**LESETEXT**
16 Die Revision ließ das BFG zu, weil „die Frage, ob es sich bei einer infolge eines Arbeitsunfalles von der Schweizerischen Unfallversicherungsanstalt ausbezahlten Invalidenrente um eine mit einer Geldleistung aus der inländischen Unfallversorgung gleichartige ausländische Leistung im Sinne des § 3 Abs. 1 Z 4 lit. c EStG 1988 handelt und eine solche daher bis zur nach der Berechnungsweise der steuerlichen Vertretung ermittelten Höhe der vergleichbaren inländischen Leistung steuerfrei ist, ... in der Rechtsprechung des Verwaltungsgerichtshofes noch nicht behandelt“ worden sei.

17 Gegen dieses Erkenntnis wendet sich die vorliegende ordentliche Revision, die ihrerseits vorbringt, dass Rechtsprechung des Verwaltungsgerichtshofs zur Vergleichbarkeit einer von der SUVA infolge eines Arbeitsunfalls ausbezahlten Invalidenrente mit einer inländischen Geldleistung iSd § 3 Abs. 1 Z 4 lit. c EStG 1988 fehle, zumal das hg. Erkenntnis 2009/15/0069 eine Invalidenrente der IV und nicht der SUVA betroffen habe und für letztere „andere Anspruchsvoraussetzungen und Bestimmungen zur Anspruchshöhe“ gälten. Zudem sei der Verwaltungsgerichtshof in seinem Erkenntnis vom , 2006/15/0350, von einer (möglichen) Einkommensteuerfreiheit der von der Schweizer SUVA ausbezahlten Unfallrente ausgegangen.

18 Das BFG gehe - so die Revision weiter - von einer fehlenden Gleichartigkeit aus, weil die von der SUVA gewährte Invalidenrente Einkommensersatzfunktion aufweise, während die österreichische Versehrtenrente eine pauschale Abgeltung der infolge eines Arbeitsunfalles eingetretenen Minderung der Erwerbsfähigkeit sei. In Wahrheit erscheine diese Differenzierung übertrieben „spitzfindig“, ja sie wirke geradezu „gesucht“. So sei zunächst festzuhalten, dass gewiss nicht jede Abweichung zwischen den Anspruchsvoraussetzungen und der Anspruchshöhe in der von der SUVA ausbezahlten Invalidenrente und der Versehrtenrente nach § 203 ff ASVG zu einer Beurteilung als nicht gleichartig bzw. entsprechend im Sinne des § 3 Abs. 1 Z 4 lit. c EStG 1988 führen dürfe. Dem Gesetzgeber sei nämlich durchaus bewusst gewesen, dass es zwischen sämtlichen ausländischen Systemen der Unfallversorgung und dem österreichischen System der Unfallversorgung im Bereich der Sozialversicherung Unterschiede gebe. Völlige Identität in den Anspruchsvoraussetzungen und in der Anspruchshöhe sei im Vergleich zwischen dem System der österreichischen Versehrtenrente einerseits mit sämtlichen ausländischen Systemen der Unfallversorgung in keinem Falle gegeben. Der Gesetzgeber habe dies auch gewusst und daher in § 3 Abs. 1 Z 4 lit a EStG 1988 auf die Entsprechung bzw. Gleichartigkeit der ausländischen mit der inländischen Unfallversorgung abgestellt (und nicht etwa auf die „Gleichheit“ bzw. Identität). „Gleichartigkeit“ im Sinne des Erkenntnisses VwGH 2009/15/0069 impliziere bereits, dass beträchtliche Unterschiede zwischen den Systemen noch nicht zu einem Entfall der Einkommensteuerfreiheit für die aus dem ausländischen Unfallversorgungssystem erfließenden Leistungen führen, solange nur eine fundamentale Ähnlichkeit zwischen den Systemen vorliege.

**DEINE AUFGABEN**
[1] Schreib aus dem Text zur SUVA-Invalidenrente wörtlich ab: Fang bei „17 Gegen dieses“ an und hör nach „ausbezahlten Unfallrente ausgegangen.“ auf.
[2] Welche Gesetzesstellen mit Paragrafenzeichen nennt der Text zur SUVA-Invalidenrente? Zähl jede verschiedene Stelle einmal auf.
[3] Schreib den Text zur SUVA-Invalidenrente nach seinem letzten Satz weiter.

**DATEN**

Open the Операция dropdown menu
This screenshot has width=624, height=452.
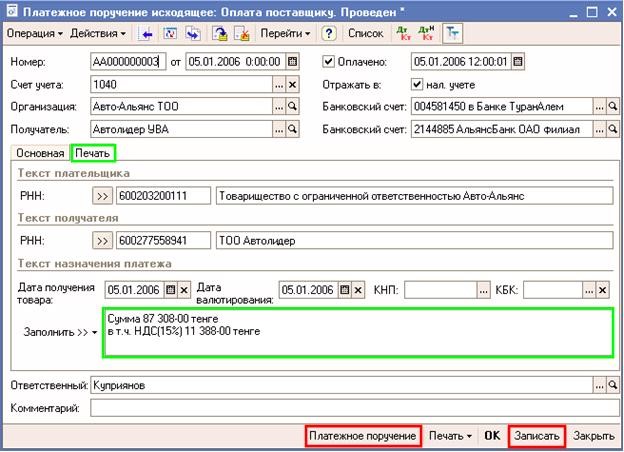(34, 33)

**GELÖSTE AUFGABEN**
[1]
17 Gegen dieses Erkenntnis wendet sich die vorliegende ordentliche Revision, die ihrerseits vorbringt, dass Rechtsprechung des Verwaltungsgerichtshofs zur Vergleichbarkeit einer von der SUVA infolge eines Arbeitsunfalls ausbezahlten Invalidenrente mit einer inländischen Geldleistung iSd § 3 Abs. 1 Z 4 lit. c EStG 1988 fehle, zumal das hg. Erkenntnis 2009/15/0069 eine Invalidenrente der IV und nicht der SUVA betroffen habe und für letztere „andere Anspruchsvoraussetzungen und Bestimmungen zur Anspruchshöhe“ gälten. Zudem sei der Verwaltungsgerichtshof in seinem Erkenntnis vom , 2006/15/0350, von einer (möglichen) Einkommensteuerfreiheit der von der Schweizer SUVA ausbezahlten Unfallrente ausgegangen.

[2]
- § 3 Abs. 1 Z 4 lit. c EStG 1988
- § 203 ff ASVG
- § 3 Abs. 1 Z 4 lit a EStG 1988

[3]
19 Das Finanzamt erstattete eine Revisionsbeantwortung.

20 Der Verwaltungsgerichtshof hat erwogen:

21 Die Revision ist zulässig; sie ist auch begründet.

22 Gemäß § 3 Abs. 1 Z 4 lit. c EStG 1988 sind Geldleistungen aus einer gesetzlichen Unfallversorgung sowie dem Grunde und der Höhe nach gleichartige Beträge aus einer ausländischen gesetzlichen Unfallversorgung, die einer inländischen gesetzlichen Unfallversorgung entspricht, steuerbefreit.

23 Gemäß § 203 Abs. 1 ASVG gebührt eine Versehrtenrente, wenn die Erwerbsfähigkeit des Versehrten durch die Folgen eines Arbeitsunfalles oder eine Berufskrankheit über drei Monate nach dem Eintritt des Versicherungsfalles hinaus um mindestens 20 % vermindert ist; die Versehrtenrente gebührt für die Dauer der Minderung der Erwerbsfähigkeit um mindestens 20 %. Gemäß § 205 Abs. 1 ASVG wird die Versehrtenrente nach dem Grad der durch den Arbeitsunfall oder die Berufskrankheit herbeigeführten Minderung der Erwerbsfähigkeit bemessen. Gemäß § 205 Abs. 2 Z 1 ASVG beträgt sie, solange der Versehrte infolge des Arbeitsunfalles oder der Berufskrankheit völlig erwerbsunfähig ist, 66 2/3 % der Bemessungsgrundlage (Vollrente). Auch wenn die Versehrtenrente dem Ausgleich des durch die unfallbedingte Erwerbsminderung eintretenden Schadens dienen soll, ist nach der österreichischen Rechtslage nicht sichergestellt, dass der tatsächliche Verdienstentgang ersetzt wird (vgl. ; , 2007/15/0022; , 2009/15/0069).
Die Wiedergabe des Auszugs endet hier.